Una proposta che, a ben guardare, mira a derogare il principio della doppia incriminazione, per cui nell’arena transnazionale un fatto è punibile quando definito come illecito penale nel territorio italiano e nel Paese nel quale è stato eseguito. È un principio che favorisce una ragionevole ed efficiente collaborazione giudiziaria fra Stati democratici. Tanto più importante in materia di surrogazione di maternità che, nel panorama comparato del costituzionalismo occidentale, si assoggetta a valutazione etiche rimesse ai singoli ordinamenti. La loro diversità è un dato di realtà: non possiamo farci nulla, a meno di non voler rompere le relazioni con Stati come il Canada, l’America e l’Ucraina inserendoli in una sorta di lista nera. Al lume di queste considerazioni, la deroga al principio della doppia incriminazione rischia di affermare la universale punibilità del reato di GPA solo in astratto e mai in concreto: è evidente la difficoltà dei giudici italiani nel dover sanzionare una siffatta condotta senza la cooperazione delle autorità estere, difficile da ottenere nel caso di Paesi in cui la maternità surrogata è legalizzata. Allo stesso modo, la deroga alla richiesta di cui all’articolo 9 (comma 2) c.p. rischia di impattare sui rapporti internazionali che, in questi ambiti, richiedono canali comunicativi solcati da specifiche circostanze e da valutazioni politico-istituzionali degli organi governativi, nella specie il Ministro della giustizia (Corte costituzionale, ord. n. 289/1989).

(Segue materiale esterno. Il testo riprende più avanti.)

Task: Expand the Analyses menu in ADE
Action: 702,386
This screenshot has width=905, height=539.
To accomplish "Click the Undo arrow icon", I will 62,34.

Insomma, a queste condizioni l’universale affermazione del reato di GPA equivale al pugno identitario che, sbattuto sul tavolo delle opzioni etiche, vuole ostentare il primato della giurisdizione italiana. Lo fa, tuttavia, con effetti simbolici e propagandistici. Al punto che, incurante delle conseguenze pratiche dei fatti normativi, le ragioni della proposta di legge n. 887 restano in piedi solo in un orizzonte di strumentali clamori mediatici. Come quelli gridati dai soliti pollai televisivi e alimentati dalle più moderne fosse telematiche. Dove, nell’affiorare delle incongruenze, pare possibile attribuire dignità logica al detto sublime del Comandante Cambronne, per cui durante la battaglia «la vera guardia muore ma non si arrende».